W tym roku szkolnym, w maju, w   piątek 13 – tego wybraliśmy się z klasą na wycieczkę, niby pechowa data, lecz dla nas okazała się bardzo mile spędzonym dniem, a o pechu nawet nie było mowy.

Wyjechaliśmy o godzinie 06:00 rano, co ciekawe nikt nie ziewał, może tylko niektórzy rodzice. Byliśmy podekscytowani, ponieważ długo nie byliśmy na wycieczce a wcześniejsze bardzo miło wspominamy. Do Krakowa dojechaliśmy około godziny 10 tej i wraz z przewodnikiem poszliśmy do „Ogrodu doświadczeń”. Im. Stanisława Lema.

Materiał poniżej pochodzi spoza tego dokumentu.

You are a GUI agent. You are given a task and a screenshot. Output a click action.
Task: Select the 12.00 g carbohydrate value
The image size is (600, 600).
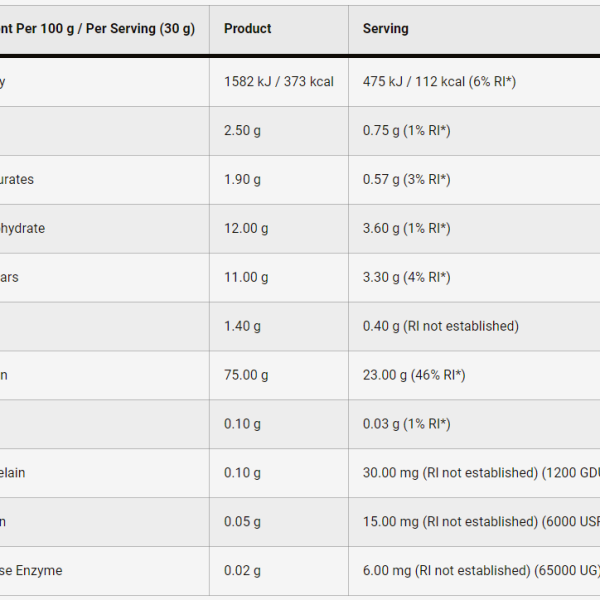coord(246,229)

To bardzo ciekawe miejsce na ogromnej powierzchni parkowej, wyposażone w wiele ciekawych instalacji z różnych dziedzin nauki: mechanika, akustyka, magnetyzm, nauka siłowa, hydrostatyka. Mogliśmy zobaczyć model układu słonecznego, pryzmat, koło chomika i wiele innych modeli przedstawiających zasady fizyki i innych nauk. Oczywiście większość z nas zainteresował również odlotowy plac zabaw. Wizyta w  ogrodzie była dla nas bardzo ciekawym doświadczeniem.

Kolejnym etapem wycieczki była wizyta w Muzeum Figur Woskowych, znajdują się tam podobizny polityków, aktorów , sportowców, duchownych. Klasa była zachwycona tym miejscem. Postacie były wykonane bardzo realistycznie, chociaż nie wszystkie tak całkiem do siebie podobne, miejsce uznajemy za ciekawe zobaczenia.

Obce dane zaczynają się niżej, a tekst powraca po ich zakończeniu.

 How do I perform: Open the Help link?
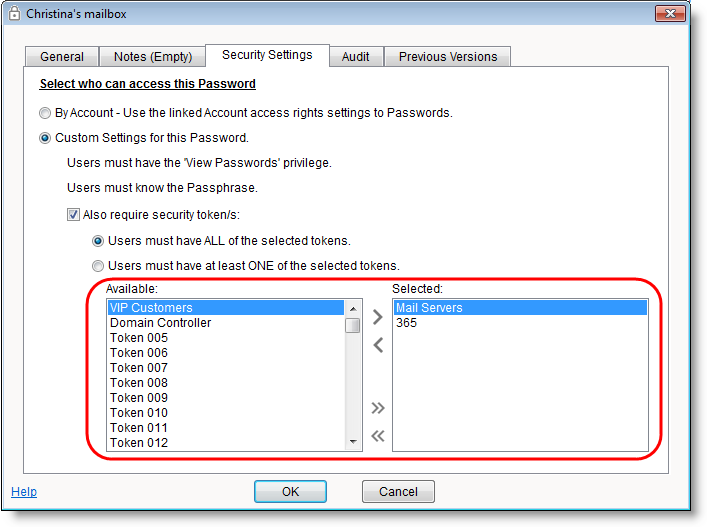(24, 492)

Po obejrzeniu znanych osobistości z wosku udaliśmy się na rynek, gdzie podzieleni na grupy mieliśmy czas wolny, większość z nas wykorzystała go na zakup pamiątek. Później był obiad w bistro, chyba nie wszystkim smakował.

Po obiedzie pojechaliśmy do kopalni soli w Bochni, przepiękne miejsce , warte zobaczenia. Kopalnię zwiedzaliśmy pieszo jaki i kolejka podziemną, przewodnik opowiadał o historii kopalni. Pod ziemią znajdują się miejsca rekreacyjne, boisko – niektórzy nawet z niego skorzystali, restauracja, w kopalni można nawet spędzić noc. Bardzo podobało nam się to miejsce, kupiliśmy trochę pamiątek i wyruszyliśmy w drogę powrotną.

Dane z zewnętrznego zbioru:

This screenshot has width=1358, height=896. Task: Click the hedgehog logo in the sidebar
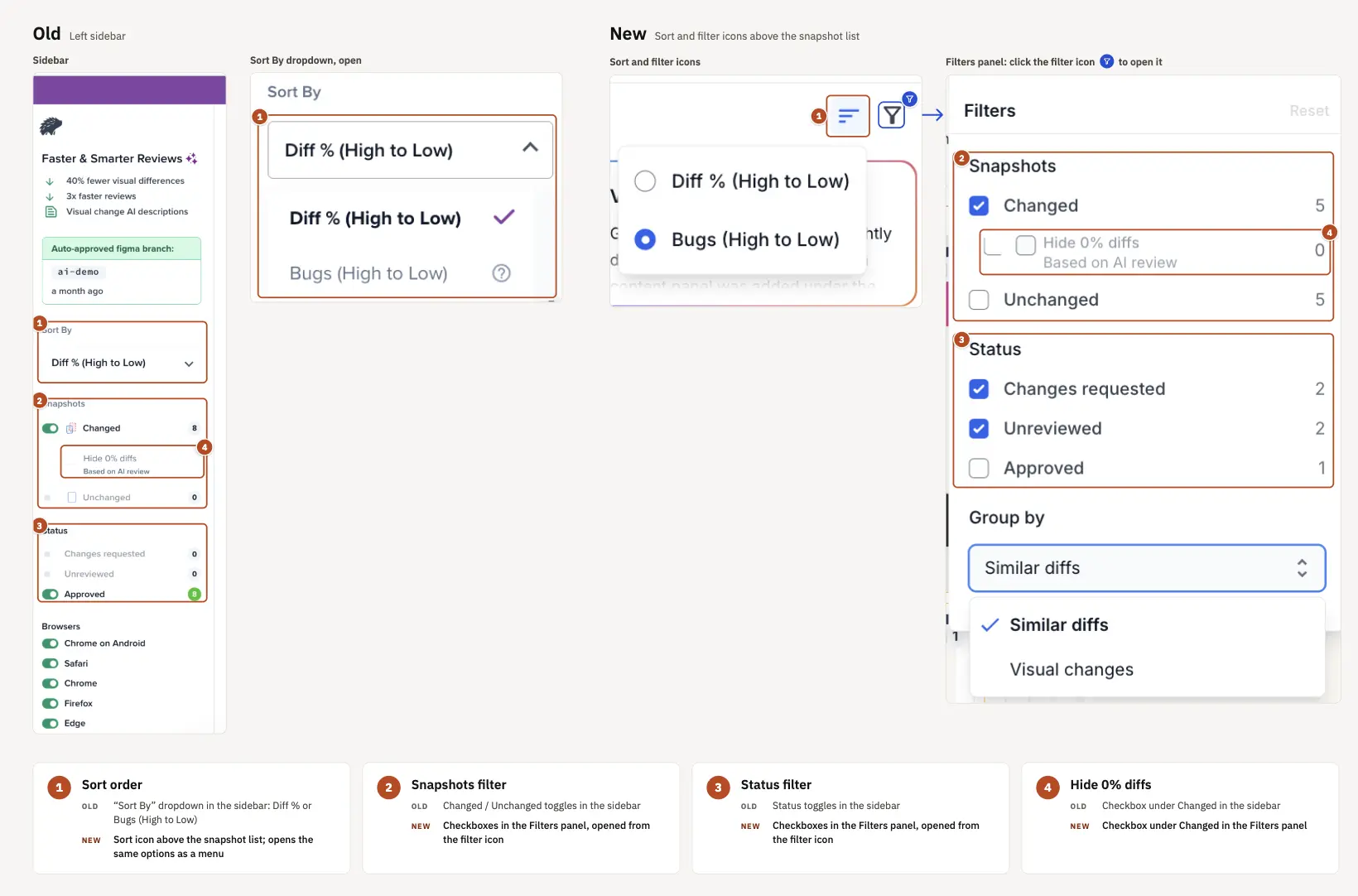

Opiekunami na wycieczce była oczywiście nasza wychowawczyni – Pani Asia Giermańska, dwie mamy, dołączyła do nas Pani Kasia Roszniowska i nasza była wychowawczyni – Pani Marysia Łukaszuk, co bardzo nas ucieszyło i było fajną niespodzianką.

Do domów wróciliśmy ze wspaniałymi wspomnieniami.